Humiliées, agressées, tétanisées : les actrices racontent les violences du cinéma devant les députés | Revue de presse théâtre | Scoop.it

Par Télérama avec AFP - Publié le 6 avril 2025

 

La commission d’enquête de l’Assemblée nationale sur les violences dans la culture a longuement entendu les professionnels des secteurs artistiques. Retour sur les témoignages poignants de plusieurs comédiennes à quelques jours des conclusions.

 

Lire sur le site de Télérama : https://www.telerama.fr/debats-reportages/humiliees-agressees-tetanisees-les-actrices-racontent-les-violences-du-cinema-devant-les-deputes-7025124.php

 

«La violence s’ancre en vous et vous ronge » : à l’instar de Nina Meurisse, des actrices ont profondément marqué la commission d’enquête de l’Assemblée nationale en racontant les violences subies durant leur carrière.

 

Ces prises de parole sous serment, d’Anna Mouglalis à Sara Forestier, sont la « partie émergée » de l’iceberg, explique à l’AFP la présidente de la commission, l’écologiste Sandrine Rousseau. D’autres, comme Virginie Efira, Noémie Merlant, ou Juliette Binoche ont témoigné à huis clos, et des dizaines se sont manifestées auprès des députés, pour livrer leurs expériences douloureuses.

Après des mois de travail, la commission d’enquête, un temps arrêtée en raison de la dissolution en juin 2024, rend son rapport mercredi.

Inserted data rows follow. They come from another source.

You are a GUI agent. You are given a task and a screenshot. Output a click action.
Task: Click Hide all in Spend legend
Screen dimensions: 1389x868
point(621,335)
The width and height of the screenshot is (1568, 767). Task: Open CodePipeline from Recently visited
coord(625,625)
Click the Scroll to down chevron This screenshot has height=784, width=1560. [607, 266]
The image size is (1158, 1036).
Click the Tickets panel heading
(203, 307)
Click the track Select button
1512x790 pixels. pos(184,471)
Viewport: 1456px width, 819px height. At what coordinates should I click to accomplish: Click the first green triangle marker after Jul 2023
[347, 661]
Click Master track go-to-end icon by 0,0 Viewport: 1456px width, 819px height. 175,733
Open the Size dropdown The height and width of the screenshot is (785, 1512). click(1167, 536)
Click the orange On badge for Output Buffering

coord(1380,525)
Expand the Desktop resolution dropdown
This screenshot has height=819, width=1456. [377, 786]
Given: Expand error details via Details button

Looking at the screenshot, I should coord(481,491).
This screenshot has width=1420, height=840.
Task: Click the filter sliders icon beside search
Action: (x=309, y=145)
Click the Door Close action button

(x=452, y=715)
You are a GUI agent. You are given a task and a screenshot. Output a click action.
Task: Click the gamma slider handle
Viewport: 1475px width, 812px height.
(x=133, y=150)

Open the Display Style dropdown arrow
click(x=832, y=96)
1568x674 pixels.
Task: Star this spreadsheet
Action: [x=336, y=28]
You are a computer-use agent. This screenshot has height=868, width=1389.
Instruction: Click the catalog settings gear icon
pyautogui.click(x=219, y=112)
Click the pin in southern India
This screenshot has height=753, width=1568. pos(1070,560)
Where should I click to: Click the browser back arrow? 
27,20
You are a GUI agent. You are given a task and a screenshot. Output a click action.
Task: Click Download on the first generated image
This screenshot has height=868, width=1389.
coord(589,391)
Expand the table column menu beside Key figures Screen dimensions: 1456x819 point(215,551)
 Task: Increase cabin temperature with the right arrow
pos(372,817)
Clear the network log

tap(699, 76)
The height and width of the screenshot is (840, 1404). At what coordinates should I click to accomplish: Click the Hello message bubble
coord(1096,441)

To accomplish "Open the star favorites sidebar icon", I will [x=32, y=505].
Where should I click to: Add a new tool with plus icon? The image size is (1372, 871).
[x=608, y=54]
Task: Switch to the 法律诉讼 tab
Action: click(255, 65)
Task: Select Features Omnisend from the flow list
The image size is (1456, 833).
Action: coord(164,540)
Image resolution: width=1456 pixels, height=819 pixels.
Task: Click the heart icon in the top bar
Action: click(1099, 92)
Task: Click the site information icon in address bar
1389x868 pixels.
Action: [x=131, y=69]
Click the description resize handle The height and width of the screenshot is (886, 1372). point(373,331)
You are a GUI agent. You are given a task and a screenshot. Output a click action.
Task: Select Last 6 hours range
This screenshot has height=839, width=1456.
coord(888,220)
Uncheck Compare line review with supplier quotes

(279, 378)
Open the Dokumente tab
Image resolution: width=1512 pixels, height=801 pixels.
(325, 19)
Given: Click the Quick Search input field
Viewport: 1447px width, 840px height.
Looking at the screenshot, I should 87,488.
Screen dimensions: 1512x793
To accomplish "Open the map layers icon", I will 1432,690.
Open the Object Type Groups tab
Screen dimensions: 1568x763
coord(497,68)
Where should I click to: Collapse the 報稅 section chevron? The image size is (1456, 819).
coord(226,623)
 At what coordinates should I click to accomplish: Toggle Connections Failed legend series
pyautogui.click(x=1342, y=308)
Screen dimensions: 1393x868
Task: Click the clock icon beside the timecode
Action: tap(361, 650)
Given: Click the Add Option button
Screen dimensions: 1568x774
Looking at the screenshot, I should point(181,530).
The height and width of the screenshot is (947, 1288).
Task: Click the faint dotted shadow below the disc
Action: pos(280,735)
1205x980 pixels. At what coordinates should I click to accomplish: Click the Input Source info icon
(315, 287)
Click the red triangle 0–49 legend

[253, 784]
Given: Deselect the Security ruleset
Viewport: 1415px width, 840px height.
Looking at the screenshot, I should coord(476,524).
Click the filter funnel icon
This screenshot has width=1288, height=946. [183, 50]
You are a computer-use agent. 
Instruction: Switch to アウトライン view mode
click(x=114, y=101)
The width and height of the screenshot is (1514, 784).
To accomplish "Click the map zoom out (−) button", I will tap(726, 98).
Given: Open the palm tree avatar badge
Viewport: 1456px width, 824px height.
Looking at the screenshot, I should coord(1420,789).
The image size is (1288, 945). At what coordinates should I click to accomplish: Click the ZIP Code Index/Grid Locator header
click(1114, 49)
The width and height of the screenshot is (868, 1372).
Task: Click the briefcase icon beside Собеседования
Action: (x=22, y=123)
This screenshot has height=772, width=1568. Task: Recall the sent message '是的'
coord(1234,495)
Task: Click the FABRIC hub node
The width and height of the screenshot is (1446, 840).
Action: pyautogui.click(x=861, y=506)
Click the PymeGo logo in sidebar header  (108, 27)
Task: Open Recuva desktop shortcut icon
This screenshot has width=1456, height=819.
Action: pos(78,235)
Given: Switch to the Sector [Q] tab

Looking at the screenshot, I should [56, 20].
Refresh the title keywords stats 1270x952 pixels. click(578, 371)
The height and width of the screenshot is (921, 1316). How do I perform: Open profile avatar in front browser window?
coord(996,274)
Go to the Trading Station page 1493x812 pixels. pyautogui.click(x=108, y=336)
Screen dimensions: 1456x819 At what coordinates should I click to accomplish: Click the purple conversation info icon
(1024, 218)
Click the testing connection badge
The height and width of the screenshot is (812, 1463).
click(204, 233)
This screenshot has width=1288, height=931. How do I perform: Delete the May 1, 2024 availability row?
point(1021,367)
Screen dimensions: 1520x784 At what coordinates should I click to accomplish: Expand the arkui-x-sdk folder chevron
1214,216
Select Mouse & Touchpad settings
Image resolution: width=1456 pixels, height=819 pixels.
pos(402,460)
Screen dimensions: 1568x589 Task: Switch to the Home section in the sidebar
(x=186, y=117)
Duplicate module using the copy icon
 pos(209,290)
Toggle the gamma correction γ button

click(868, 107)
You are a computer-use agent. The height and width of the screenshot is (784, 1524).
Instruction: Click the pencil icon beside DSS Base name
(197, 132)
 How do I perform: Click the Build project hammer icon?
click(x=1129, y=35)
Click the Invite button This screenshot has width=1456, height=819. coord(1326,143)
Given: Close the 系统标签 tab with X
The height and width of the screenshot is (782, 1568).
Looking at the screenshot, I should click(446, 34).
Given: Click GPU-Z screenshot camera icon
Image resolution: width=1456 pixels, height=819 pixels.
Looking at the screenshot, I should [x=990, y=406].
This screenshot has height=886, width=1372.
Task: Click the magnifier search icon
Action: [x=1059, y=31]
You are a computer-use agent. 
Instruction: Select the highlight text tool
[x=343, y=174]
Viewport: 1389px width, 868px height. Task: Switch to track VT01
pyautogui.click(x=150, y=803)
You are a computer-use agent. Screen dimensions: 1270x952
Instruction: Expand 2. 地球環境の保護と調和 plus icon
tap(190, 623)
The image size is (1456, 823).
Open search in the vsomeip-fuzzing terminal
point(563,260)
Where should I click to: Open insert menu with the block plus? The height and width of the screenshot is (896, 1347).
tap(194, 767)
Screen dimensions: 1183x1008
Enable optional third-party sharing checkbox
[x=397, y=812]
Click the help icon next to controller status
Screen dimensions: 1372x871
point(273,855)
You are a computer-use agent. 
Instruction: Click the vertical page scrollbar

Nina Meurisse : “Je suis tétanisée”

« J’avais 10 ans quand j’ai tourné pour la première fois. […] Dans ce film, il y a une scène de viol. […] Je vois arriver en courant un jeune acteur, qui me saute dessus, qui me prend la poitrine et qui essaie de me soulever la robe. On refera la scène plusieurs fois. J’ai 10 ans, je n’ai même jamais embrassé un garçon, je suis tétanisée ».

 

« Quelques années plus tard, à peine majeure, je dois faire une scène de représentation sexuelle avec un homme de l’âge de mon père. [Il] décide de ne pas mettre de peignoir entre les prises. […] Il doit m’appeler dans la salle de bains et me dire de me mettre à genoux pour lui faire une fellation. Moi, je dois hésiter, alors il doit me donner une baffe. On tourne la scène mais il se met à improviser. Il me met les mains sur les épaules et m’écrase au sol avec une grande force. Je me fais très mal au genou. Il enfonce son pouce dans ma bouche. J’ai la tête en arrière et, de son autre main, il me donne plein de baffes en me disant : “T’aimes ça, salope !” Je me mets à pleurer, je suis tétanisée. Il me donne une autre baffe, violente, et je m’écrase au sol. Coupez ! Le réalisateur et les techniciens trouvent cette scène bouleversante, alors on la refera, parce que ce sera beau pour le film. »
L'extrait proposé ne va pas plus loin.